ASSIGNMENT => Repeat exactly the lines that begin at the one containing "You are a GUI" and end at the final line of the records; include no pictures and nothing else.

———

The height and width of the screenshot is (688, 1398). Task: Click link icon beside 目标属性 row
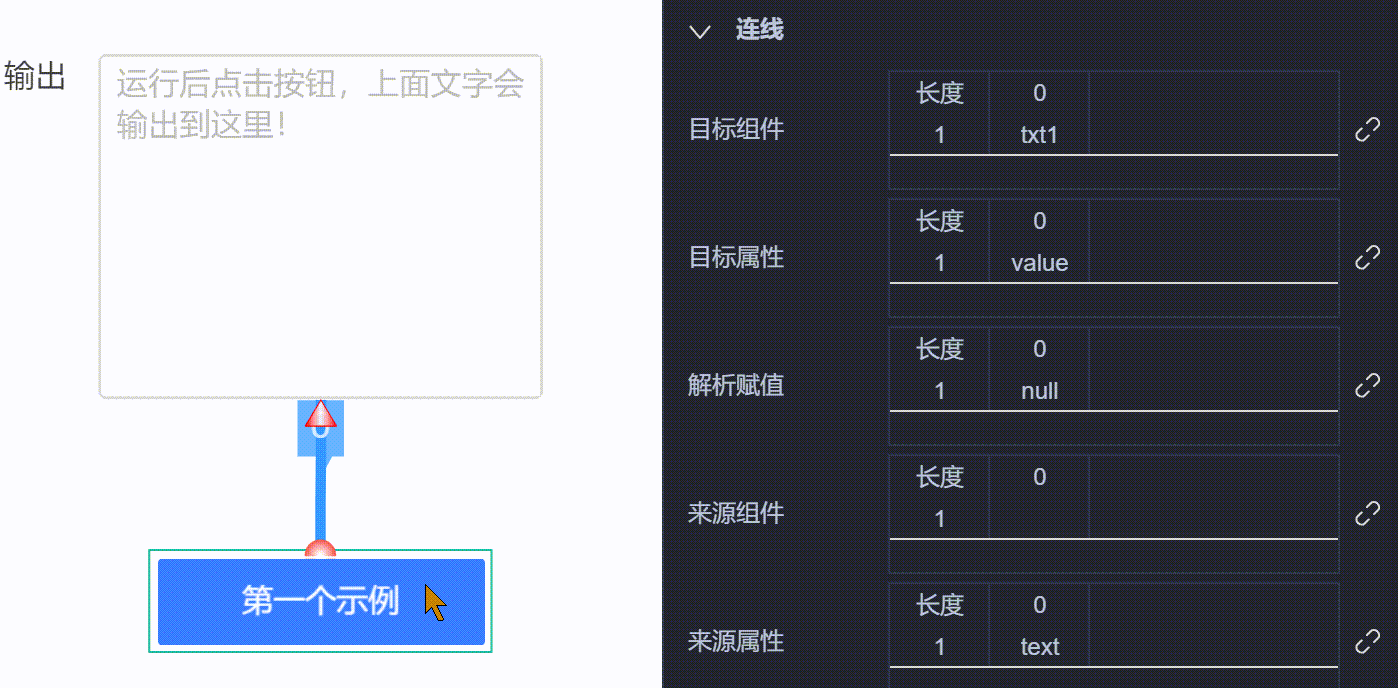(x=1367, y=258)
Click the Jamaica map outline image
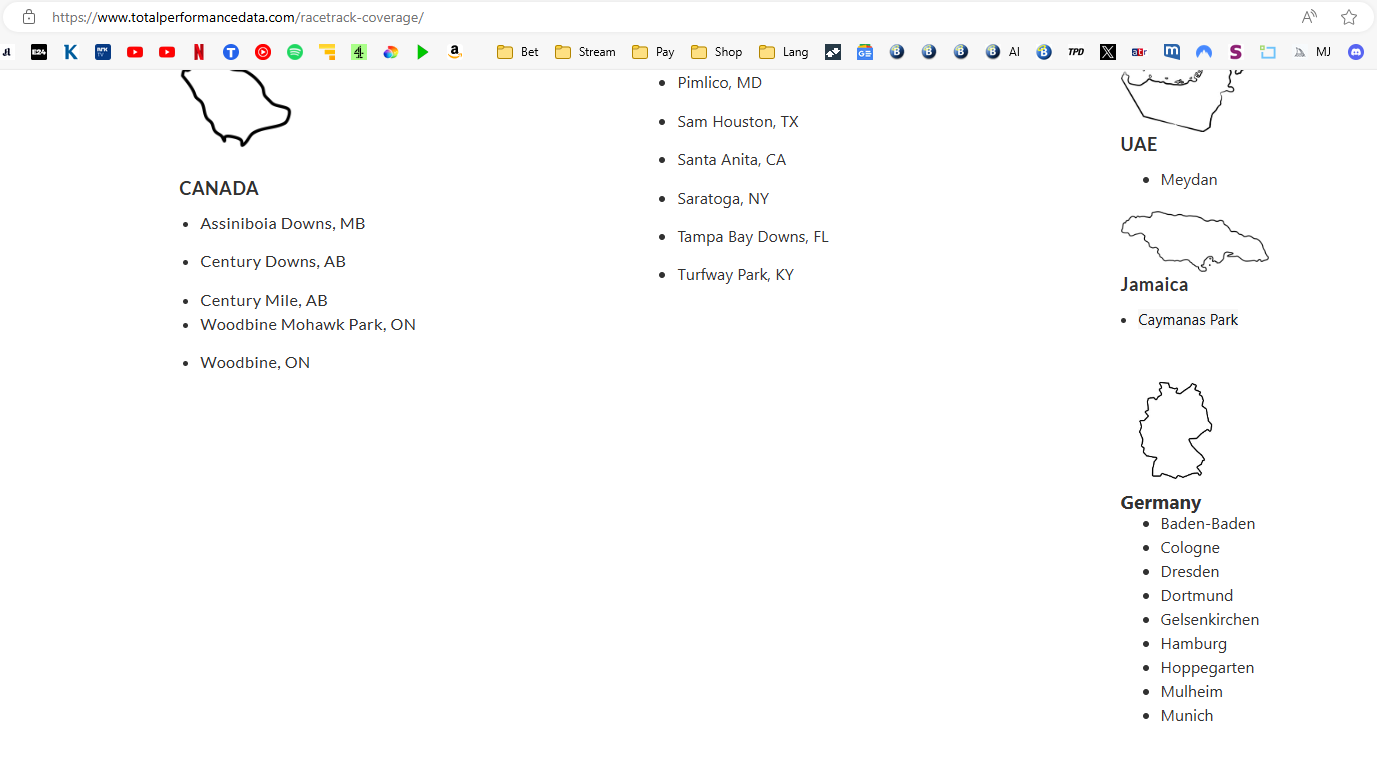The height and width of the screenshot is (771, 1377). (x=1194, y=240)
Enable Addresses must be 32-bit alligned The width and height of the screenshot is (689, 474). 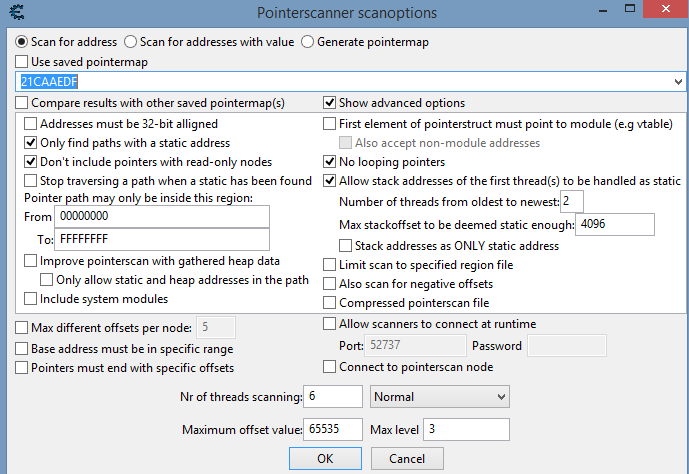(30, 124)
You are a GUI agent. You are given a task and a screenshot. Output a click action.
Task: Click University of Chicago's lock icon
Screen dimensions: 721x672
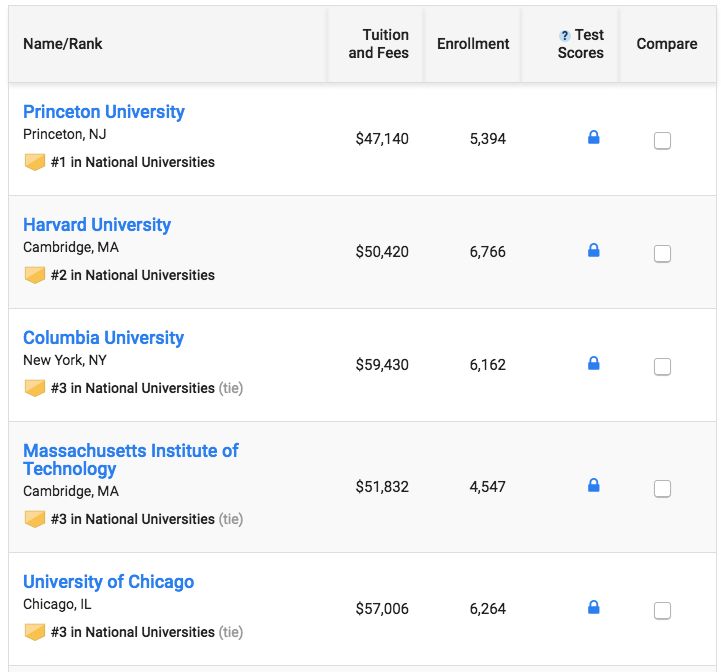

———

WRITTEN SOLUTION =>
You are a GUI agent. You are given a task and a screenshot. Output a click action.
Task: Click University of Chicago's lock icon
Screen dimensions: 721x672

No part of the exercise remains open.